The six-way power driver's seat was $270; body side molding added $60; carpets were $15; something called "acceleration slip regulation" (traction control) was $450; upgraded and super-beefy HW4 tires added $225; a Delco-Bose CD stereo was another $606 and a $1,266 "preferred equipment group" added cruise control, remote hatch release, fog lamps, power windows/doors/mirrors; leather steering wheel; remote keyless entry and theft alarm. Destination charge was $505.
Fuel mileage is not that bad for a V8 powered performance car. The Z28 is rated at 16 mpg city and 27 highway for a combined 20 mpg. That's with the manual transmission. With the automatic, it's rated at 17 city, 25 highway and also 20 combined.
But I wouldn't be surprised if you didn't get a little better mileage with the automatic.

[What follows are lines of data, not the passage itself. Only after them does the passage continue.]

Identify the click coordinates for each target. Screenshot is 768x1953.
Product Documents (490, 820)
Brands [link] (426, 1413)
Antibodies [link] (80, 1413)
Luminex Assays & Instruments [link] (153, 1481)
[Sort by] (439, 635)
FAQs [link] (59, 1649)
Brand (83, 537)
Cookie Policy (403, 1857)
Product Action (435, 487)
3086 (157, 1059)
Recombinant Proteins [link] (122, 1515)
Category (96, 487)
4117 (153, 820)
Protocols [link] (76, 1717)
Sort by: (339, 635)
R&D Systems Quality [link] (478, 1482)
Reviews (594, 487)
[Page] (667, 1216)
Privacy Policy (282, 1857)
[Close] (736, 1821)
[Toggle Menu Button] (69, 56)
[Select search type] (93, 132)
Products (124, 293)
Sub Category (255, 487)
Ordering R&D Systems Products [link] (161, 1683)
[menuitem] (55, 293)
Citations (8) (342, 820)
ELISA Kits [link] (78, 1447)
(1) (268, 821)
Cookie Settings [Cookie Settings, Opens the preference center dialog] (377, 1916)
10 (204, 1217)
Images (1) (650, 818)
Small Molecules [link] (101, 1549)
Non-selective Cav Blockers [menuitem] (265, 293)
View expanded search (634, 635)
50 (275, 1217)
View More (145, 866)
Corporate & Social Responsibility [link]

That's because the manual tranny has a lockout device that, if you don't accelerate hard in first gear, it defaults the shifter over and down into fourth gear instead of second.
I don't care for this device, because it means you end up giving the accelerator an extra blast, whether you want to or not, to avoid having the bottom fall out when it shifts to fourth instead of second.

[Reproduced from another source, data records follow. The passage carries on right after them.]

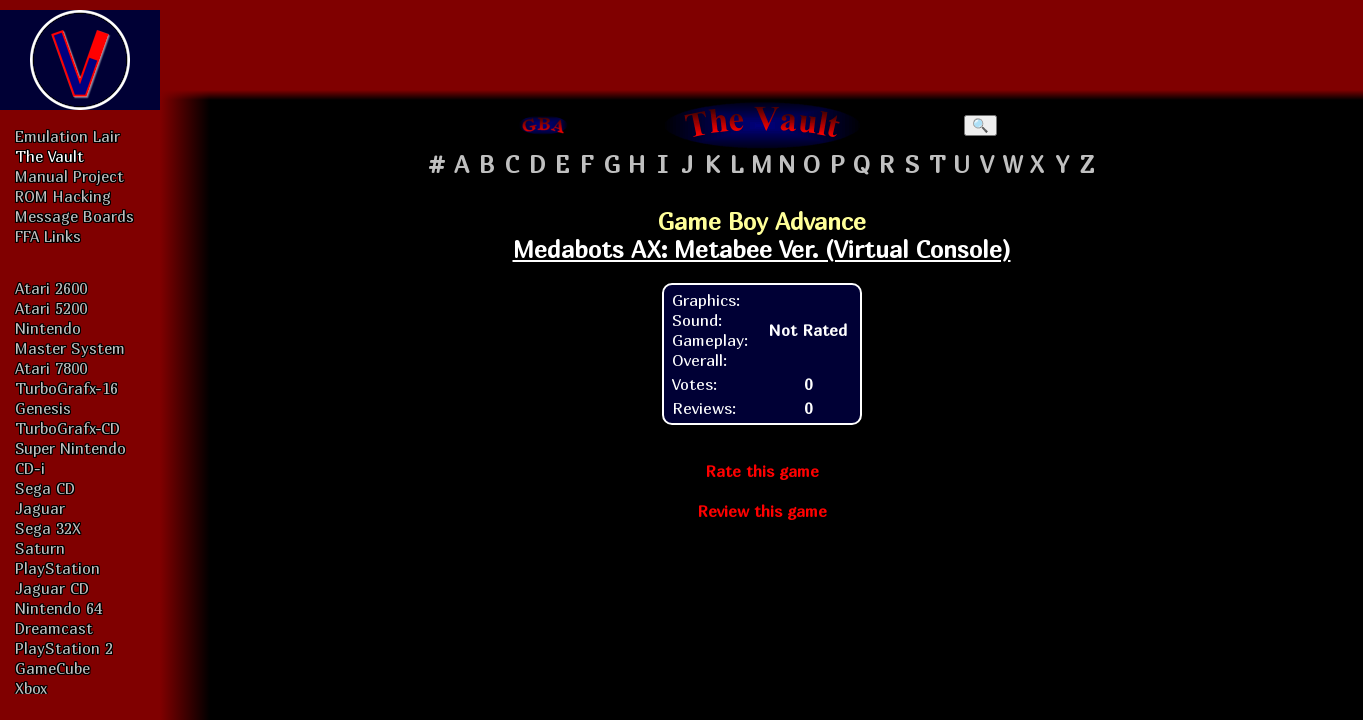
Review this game (762, 511)
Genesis (43, 408)
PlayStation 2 (64, 648)
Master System (70, 348)
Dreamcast (54, 628)
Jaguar (40, 508)
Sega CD (45, 488)
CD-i (30, 468)
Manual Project (69, 176)
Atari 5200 (51, 308)
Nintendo (48, 328)
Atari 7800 (51, 368)
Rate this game (762, 471)
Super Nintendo (70, 448)
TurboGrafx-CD (67, 428)
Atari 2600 (51, 288)
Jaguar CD (52, 588)
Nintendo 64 (58, 608)
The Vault (49, 156)
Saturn (40, 548)
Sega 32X (48, 528)
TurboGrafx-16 (66, 388)
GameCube (52, 668)
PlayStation (57, 568)
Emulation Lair (67, 136)
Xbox (31, 688)
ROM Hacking (63, 196)
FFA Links (48, 236)
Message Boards (74, 216)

The rationale for this is to save fuel; going from first to fourth obviously avoids those extra revs as you wind through second and third gear. I understand the reasoning, but I still don't like it. Such a thing would not even be possible in most cars, of course, but the Z28 power plant is so awesomely torquey (a monster 325 foot-pounds of torque at 2,400 rpm) that a low-speed shift from first to fourth won't cause the car to buck or stall.
I found myself constantly working to defeat the thing, an exercise in frustration as I tried to force it into second, or went for third, instead, or accepted the shift to fourth and then immediately shifted back over to second. Sounds childish, I know, but that's what happens when a mechanical device tries to do my thinking for me. I rebel!
Chevy, listen to me, your six-speed manual is a wonderful transmission except for that "skip shift" device. If we want to save some gas we can decide for ourselves if we want to shift from first to fourth. We don't need Big Brother making the decision for us.
Whew. Glad I got that off my chest. I just bet Chevy takes my advice and eliminates the thing right away. (Of course I also believe in the Tooth Fairy and the Easter Bunny, so maybe I'm not the best judge.)
Bottom line: The 1996 Camaro Z28 is a great specialty car for special people. It's not the most practical transportation device, but with a trunk and at least a vestigial back seat it's not the least practical, either. The Z is a performance car and an image vehicle and that means there will be a price to pay in higher insurance rates and closer scrutiny from law enforcement personnel.
But if you just have to have one, nothing else will do.